Work required » Could you write out again every line from the one containing "Attach a photo" through the one containing "tap(398, 663)", requests included, shifting each coordinate in the answers up by 7?

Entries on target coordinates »
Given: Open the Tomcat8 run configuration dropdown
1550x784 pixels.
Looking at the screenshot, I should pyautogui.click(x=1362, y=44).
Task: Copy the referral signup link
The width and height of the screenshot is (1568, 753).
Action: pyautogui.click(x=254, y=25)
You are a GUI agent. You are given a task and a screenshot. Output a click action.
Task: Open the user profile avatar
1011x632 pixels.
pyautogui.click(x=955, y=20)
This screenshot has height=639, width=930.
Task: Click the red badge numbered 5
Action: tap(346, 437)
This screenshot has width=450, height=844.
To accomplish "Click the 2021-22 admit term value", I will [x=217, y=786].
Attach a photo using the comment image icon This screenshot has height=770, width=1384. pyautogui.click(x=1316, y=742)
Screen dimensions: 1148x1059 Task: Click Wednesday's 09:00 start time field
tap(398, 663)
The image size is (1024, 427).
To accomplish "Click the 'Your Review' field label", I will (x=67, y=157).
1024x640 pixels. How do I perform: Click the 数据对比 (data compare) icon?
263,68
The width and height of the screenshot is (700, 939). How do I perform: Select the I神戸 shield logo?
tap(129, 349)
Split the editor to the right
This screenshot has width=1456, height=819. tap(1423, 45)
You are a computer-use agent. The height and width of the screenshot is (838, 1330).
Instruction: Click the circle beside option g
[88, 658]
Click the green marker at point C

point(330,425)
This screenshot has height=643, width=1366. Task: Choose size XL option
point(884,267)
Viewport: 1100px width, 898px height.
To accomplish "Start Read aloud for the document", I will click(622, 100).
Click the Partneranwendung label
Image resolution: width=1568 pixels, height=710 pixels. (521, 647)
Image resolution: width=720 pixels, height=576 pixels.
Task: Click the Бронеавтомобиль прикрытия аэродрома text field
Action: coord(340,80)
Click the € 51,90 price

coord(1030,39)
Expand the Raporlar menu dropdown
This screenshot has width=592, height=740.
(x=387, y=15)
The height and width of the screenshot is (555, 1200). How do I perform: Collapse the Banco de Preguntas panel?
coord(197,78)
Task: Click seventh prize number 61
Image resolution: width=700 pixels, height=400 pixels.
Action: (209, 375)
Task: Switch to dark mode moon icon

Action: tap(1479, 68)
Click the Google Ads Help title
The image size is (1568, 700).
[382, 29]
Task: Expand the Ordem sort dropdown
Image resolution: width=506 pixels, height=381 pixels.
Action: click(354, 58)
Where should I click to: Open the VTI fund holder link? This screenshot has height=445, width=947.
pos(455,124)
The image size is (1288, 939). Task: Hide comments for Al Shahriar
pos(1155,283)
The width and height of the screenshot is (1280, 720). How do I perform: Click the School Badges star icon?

The output »
Attach a photo using the comment image icon This screenshot has height=770, width=1384. pyautogui.click(x=1323, y=749)
Screen dimensions: 1148x1059 Task: Click Wednesday's 09:00 start time field
tap(405, 670)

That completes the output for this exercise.